# Records for this task
** BEGIN **

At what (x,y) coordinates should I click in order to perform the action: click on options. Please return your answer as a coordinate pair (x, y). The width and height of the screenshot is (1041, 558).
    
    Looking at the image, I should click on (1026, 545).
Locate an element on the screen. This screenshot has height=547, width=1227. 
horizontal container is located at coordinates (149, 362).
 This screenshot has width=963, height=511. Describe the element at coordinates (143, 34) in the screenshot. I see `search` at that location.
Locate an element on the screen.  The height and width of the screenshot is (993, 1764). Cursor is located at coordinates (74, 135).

** END **
** BEGIN **

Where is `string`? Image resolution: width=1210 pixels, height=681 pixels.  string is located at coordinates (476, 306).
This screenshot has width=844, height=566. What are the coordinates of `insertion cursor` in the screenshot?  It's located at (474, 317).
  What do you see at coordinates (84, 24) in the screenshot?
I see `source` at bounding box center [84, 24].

** END **
** BEGIN **

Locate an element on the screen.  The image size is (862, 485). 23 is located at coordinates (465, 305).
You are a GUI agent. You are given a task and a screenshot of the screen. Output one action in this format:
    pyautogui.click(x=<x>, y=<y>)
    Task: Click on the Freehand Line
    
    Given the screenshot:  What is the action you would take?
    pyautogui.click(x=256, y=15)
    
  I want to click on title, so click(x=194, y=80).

** END **

# Given task
Which lines of the entries above contain the string "height"? Pull out each of those lines in full, treating uppercase and lowercase as distinct.

# Result for this task
At what (x,y) coordinates should I click in order to perform the action: click on options. Please return your answer as a coordinate pair (x, y). The width and height of the screenshot is (1041, 558).
Locate an element on the screen. This screenshot has height=547, width=1227. 
 This screenshot has width=963, height=511. Describe the element at coordinates (143, 34) in the screenshot. I see `search` at that location.
Locate an element on the screen.  The height and width of the screenshot is (993, 1764). Cursor is located at coordinates (74, 135).
Where is `string`? Image resolution: width=1210 pixels, height=681 pixels.  string is located at coordinates (476, 306).
This screenshot has width=844, height=566. What are the coordinates of `insertion cursor` in the screenshot?  It's located at (474, 317).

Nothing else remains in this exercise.